> _Records for the exercise_:
[Start of Attachment]

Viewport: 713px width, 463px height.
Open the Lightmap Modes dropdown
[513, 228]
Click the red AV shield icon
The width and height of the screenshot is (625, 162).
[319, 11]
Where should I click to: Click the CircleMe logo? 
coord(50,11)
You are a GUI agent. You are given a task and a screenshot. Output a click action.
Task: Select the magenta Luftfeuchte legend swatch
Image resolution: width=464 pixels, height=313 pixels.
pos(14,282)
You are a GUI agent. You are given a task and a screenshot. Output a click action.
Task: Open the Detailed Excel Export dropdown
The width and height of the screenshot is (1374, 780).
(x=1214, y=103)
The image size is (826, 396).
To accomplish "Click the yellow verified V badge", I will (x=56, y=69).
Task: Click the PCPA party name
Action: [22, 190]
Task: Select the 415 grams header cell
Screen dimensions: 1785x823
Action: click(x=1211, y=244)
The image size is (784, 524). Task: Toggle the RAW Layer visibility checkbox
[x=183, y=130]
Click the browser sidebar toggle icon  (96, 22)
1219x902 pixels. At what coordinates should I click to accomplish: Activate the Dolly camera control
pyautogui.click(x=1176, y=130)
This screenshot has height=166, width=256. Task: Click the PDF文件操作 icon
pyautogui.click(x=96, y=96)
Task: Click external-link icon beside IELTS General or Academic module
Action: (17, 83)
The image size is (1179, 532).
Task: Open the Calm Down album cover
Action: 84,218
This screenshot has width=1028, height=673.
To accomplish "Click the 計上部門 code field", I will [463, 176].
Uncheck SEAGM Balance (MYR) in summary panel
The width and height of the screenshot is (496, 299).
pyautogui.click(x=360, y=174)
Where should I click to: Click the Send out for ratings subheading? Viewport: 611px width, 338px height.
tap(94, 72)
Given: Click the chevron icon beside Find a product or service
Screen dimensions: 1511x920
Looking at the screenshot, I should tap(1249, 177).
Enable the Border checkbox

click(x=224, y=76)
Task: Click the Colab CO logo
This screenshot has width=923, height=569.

[End of Attachment]

> _The task_: The word "Select" appears in some lines of the data. Copy every one of those lines.

> _Response to this task_:
Task: Select the magenta Luftfeuchte legend swatch
Task: Select the 415 grams header cell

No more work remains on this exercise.